◆ **EXTRACTED RECORDS**
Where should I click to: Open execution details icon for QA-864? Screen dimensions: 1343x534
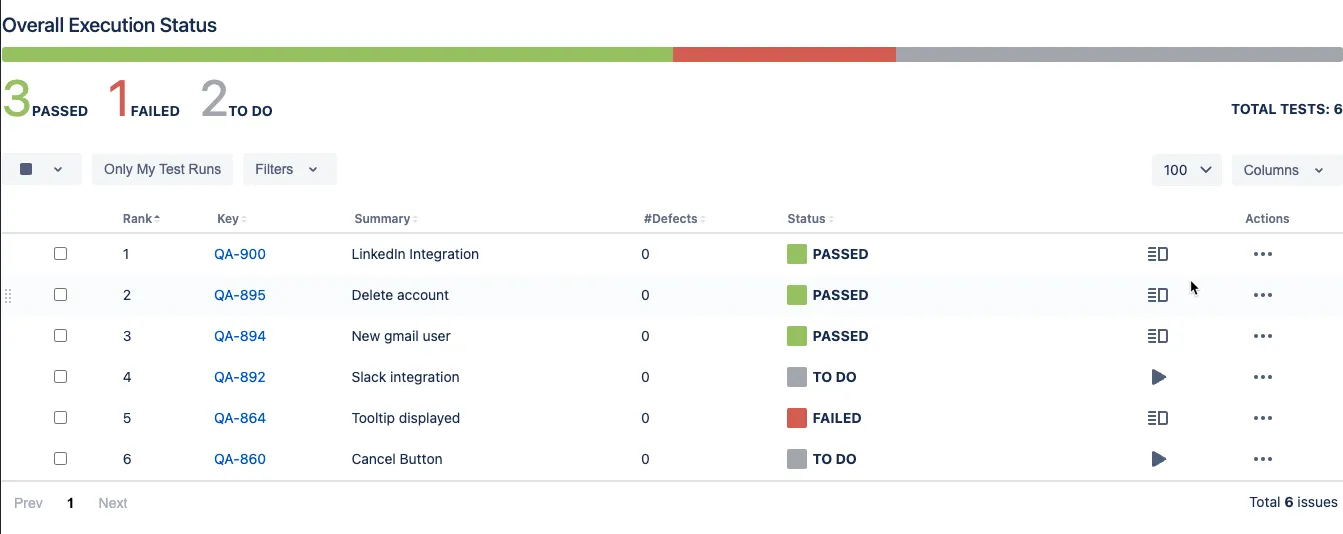tap(1158, 418)
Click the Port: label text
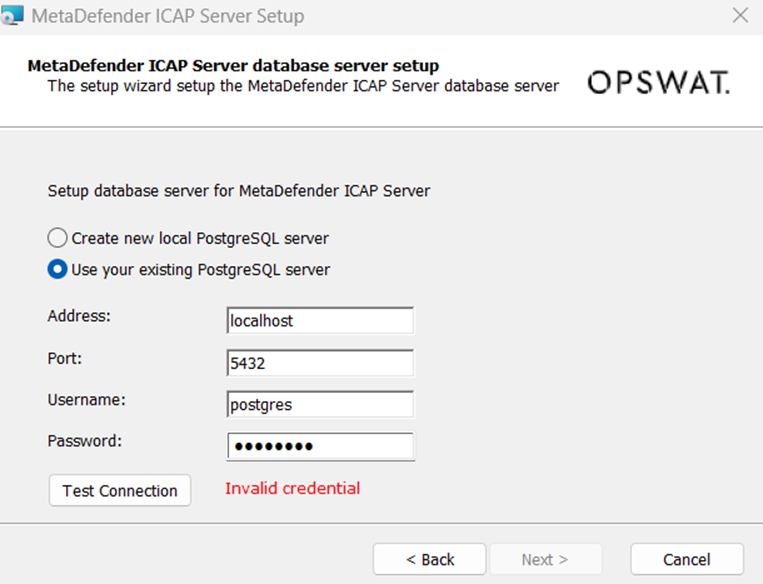 65,358
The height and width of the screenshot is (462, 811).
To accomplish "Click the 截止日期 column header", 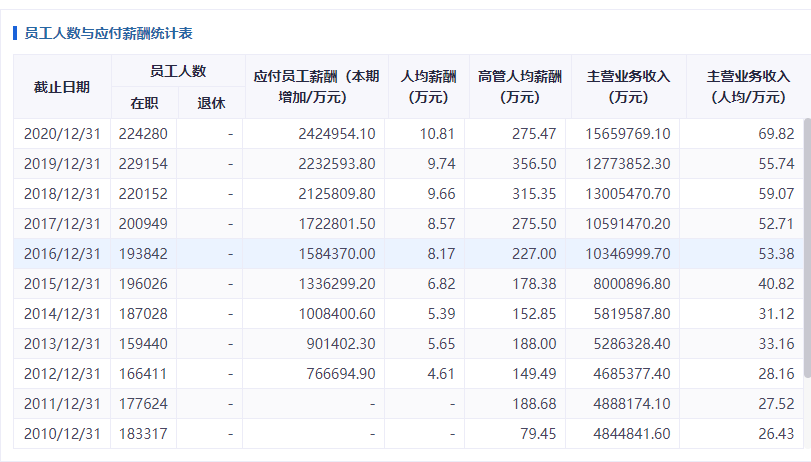I will [x=62, y=87].
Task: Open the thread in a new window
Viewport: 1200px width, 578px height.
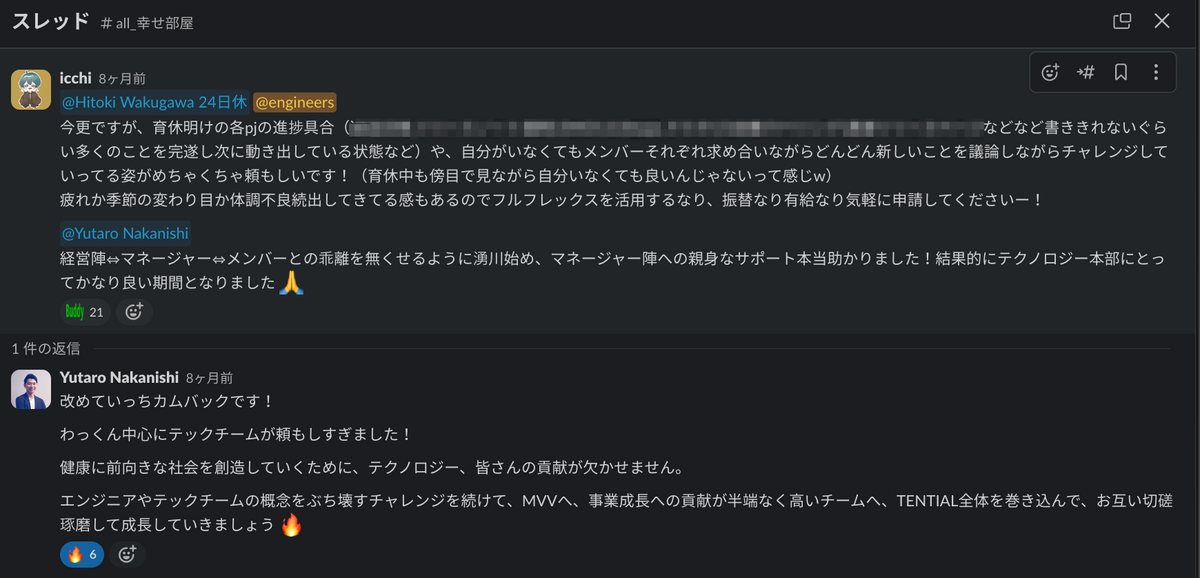Action: [x=1122, y=21]
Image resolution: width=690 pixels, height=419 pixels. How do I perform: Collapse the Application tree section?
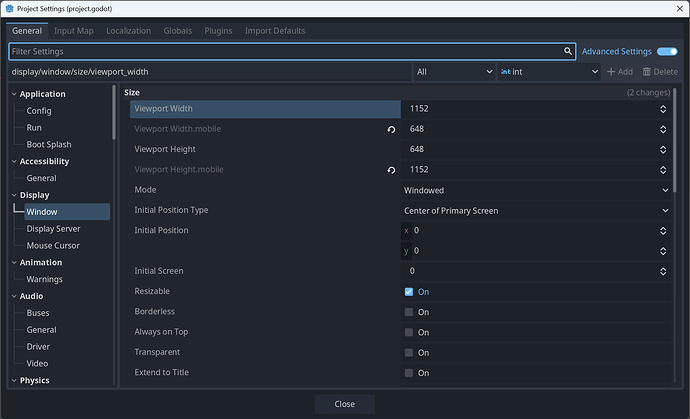[15, 94]
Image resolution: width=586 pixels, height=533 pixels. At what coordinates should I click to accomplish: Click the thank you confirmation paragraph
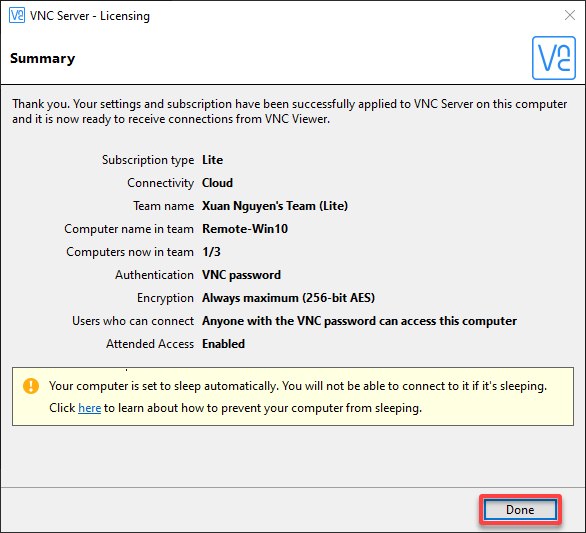289,111
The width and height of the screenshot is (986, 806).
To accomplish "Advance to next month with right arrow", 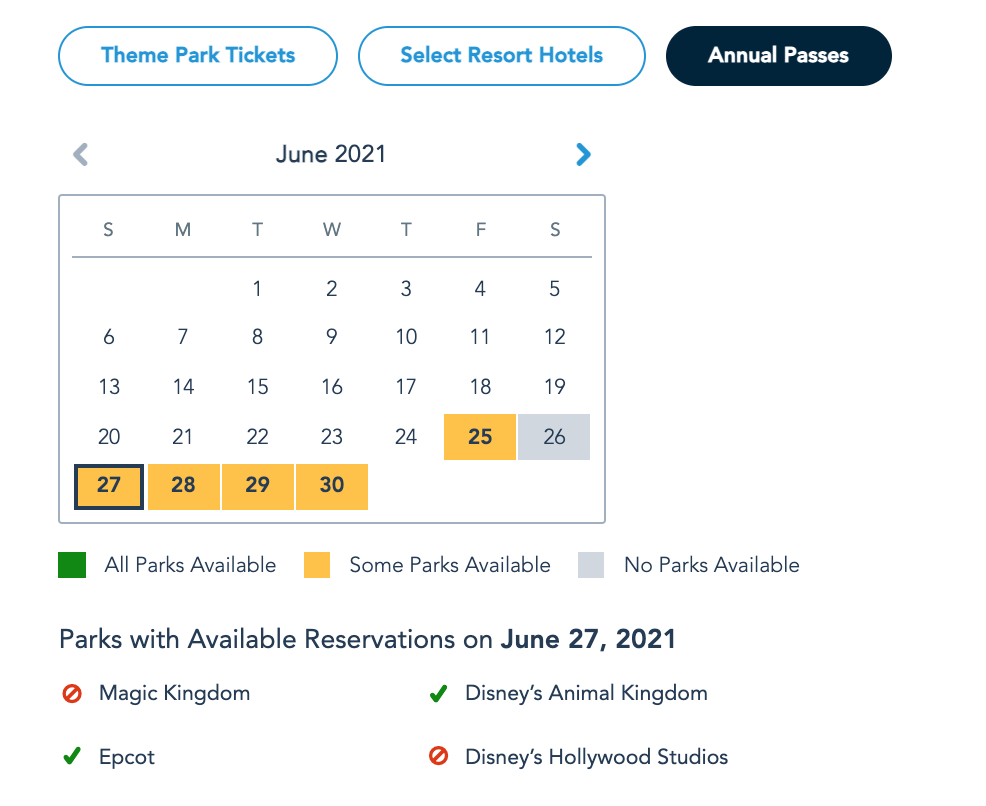I will (584, 154).
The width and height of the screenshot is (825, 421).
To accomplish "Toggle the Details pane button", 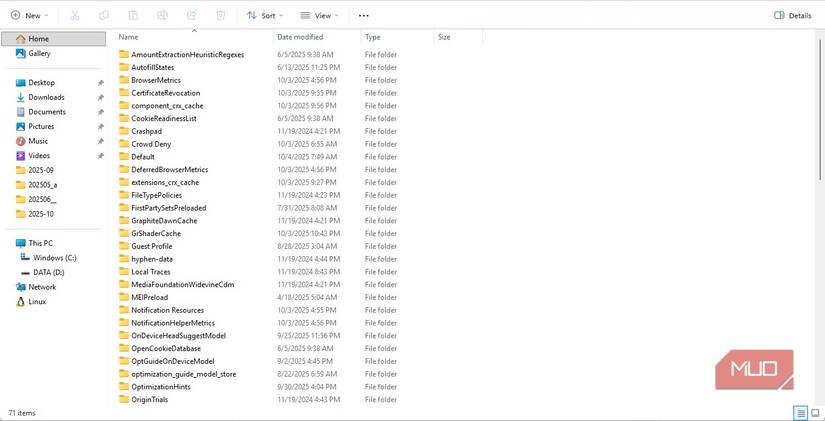I will (793, 16).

◆ **EXERCISE DIRECTIONS**
Collect each line of the items above that contains the string "height". Treat uppercase and lowercase as different.

◆ **RESULT OF THE TASK**
The height and width of the screenshot is (462, 811).
Viewport: 1200px width, 578px height.
Image resolution: width=690 pixels, height=419 pixels. How do I perform: Collapse the Application tree section?
Image resolution: width=586 pixels, height=533 pixels. At what coordinates should I click to accomplish: Click the thank you confirmation paragraph
The width and height of the screenshot is (986, 806).
The width and height of the screenshot is (825, 421).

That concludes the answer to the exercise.